Provided information Block Start
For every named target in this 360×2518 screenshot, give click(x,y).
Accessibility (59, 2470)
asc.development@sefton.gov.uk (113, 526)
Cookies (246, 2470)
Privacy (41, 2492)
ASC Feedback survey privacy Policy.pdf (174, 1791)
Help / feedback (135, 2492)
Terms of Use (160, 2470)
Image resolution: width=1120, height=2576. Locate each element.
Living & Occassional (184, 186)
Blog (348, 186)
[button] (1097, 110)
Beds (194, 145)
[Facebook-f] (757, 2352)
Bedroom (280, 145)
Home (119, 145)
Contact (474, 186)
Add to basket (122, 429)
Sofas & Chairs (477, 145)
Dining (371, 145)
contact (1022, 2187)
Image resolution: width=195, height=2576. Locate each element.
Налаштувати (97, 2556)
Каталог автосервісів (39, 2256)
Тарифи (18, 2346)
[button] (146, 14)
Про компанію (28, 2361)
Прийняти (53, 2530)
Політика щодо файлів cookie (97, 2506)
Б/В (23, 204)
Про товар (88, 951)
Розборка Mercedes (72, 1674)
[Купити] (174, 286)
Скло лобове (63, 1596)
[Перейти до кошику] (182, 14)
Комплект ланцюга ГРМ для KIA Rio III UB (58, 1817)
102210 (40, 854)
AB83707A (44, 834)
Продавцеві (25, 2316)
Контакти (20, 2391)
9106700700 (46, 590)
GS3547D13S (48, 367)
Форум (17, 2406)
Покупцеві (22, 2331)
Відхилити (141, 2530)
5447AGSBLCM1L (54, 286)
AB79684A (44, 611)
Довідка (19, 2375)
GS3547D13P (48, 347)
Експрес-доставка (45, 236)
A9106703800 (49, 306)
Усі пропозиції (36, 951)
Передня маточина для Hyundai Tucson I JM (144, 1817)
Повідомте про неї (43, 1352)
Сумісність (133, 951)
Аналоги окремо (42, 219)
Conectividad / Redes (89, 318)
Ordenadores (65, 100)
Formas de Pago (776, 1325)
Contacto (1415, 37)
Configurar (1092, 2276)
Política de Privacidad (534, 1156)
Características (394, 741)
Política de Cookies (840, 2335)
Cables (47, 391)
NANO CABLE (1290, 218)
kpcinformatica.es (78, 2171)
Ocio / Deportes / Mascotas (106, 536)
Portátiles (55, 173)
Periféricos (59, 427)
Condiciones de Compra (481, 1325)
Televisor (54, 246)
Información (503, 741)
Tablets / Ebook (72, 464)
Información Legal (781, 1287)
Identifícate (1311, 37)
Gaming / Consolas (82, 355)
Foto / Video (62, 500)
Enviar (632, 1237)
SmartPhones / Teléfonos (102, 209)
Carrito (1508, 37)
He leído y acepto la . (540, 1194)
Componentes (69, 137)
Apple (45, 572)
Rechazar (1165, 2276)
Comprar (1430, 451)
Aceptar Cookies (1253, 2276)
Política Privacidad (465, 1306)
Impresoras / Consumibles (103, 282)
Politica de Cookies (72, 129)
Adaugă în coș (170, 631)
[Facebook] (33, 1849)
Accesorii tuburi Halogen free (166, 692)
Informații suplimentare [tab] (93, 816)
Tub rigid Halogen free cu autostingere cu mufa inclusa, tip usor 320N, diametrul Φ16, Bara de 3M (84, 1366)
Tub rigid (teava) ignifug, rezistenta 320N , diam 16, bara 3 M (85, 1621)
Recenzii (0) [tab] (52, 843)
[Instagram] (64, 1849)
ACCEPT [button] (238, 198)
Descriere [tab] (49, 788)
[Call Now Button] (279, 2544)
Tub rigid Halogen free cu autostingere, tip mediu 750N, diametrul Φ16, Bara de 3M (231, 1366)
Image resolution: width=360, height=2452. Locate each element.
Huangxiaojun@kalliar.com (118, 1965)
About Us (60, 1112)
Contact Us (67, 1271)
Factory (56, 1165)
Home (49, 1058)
Provided information Block End
#### [What to work on]
Start at the first line of the entries and stop at the line that contains "Bedroom (280, 145)". Repeat every line in that span exactly, and nothing beyond it.

#### [Task answer]
For every named target in this 360×2518 screenshot, give click(x,y).
Accessibility (59, 2470)
asc.development@sefton.gov.uk (113, 526)
Cookies (246, 2470)
Privacy (41, 2492)
ASC Feedback survey privacy Policy.pdf (174, 1791)
Help / feedback (135, 2492)
Terms of Use (160, 2470)
Image resolution: width=1120, height=2576. Locate each element.
Living & Occassional (184, 186)
Blog (348, 186)
[button] (1097, 110)
Beds (194, 145)
[Facebook-f] (757, 2352)
Bedroom (280, 145)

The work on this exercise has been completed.